Exercise details: In the lines below, find the one that contains "Task: Click date 14 in the calendar row" and write it out exactly, along with every line that follows it.

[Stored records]
----------
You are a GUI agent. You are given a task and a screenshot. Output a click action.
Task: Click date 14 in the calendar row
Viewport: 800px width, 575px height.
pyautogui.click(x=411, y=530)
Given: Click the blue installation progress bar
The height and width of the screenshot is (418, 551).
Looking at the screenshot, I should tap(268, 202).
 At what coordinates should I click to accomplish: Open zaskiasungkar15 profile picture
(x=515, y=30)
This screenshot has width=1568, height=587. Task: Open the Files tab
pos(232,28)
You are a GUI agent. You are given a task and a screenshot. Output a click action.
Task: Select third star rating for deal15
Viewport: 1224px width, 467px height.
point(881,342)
----------
Written solution:
Task: Click date 14 in the calendar row
Viewport: 800px width, 575px height.
pyautogui.click(x=411, y=530)
Given: Click the blue installation progress bar
The height and width of the screenshot is (418, 551).
Looking at the screenshot, I should tap(268, 202).
 At what coordinates should I click to accomplish: Open zaskiasungkar15 profile picture
(x=515, y=30)
This screenshot has width=1568, height=587. Task: Open the Files tab
pos(232,28)
You are a GUI agent. You are given a task and a screenshot. Output a click action.
Task: Select third star rating for deal15
Viewport: 1224px width, 467px height.
point(881,342)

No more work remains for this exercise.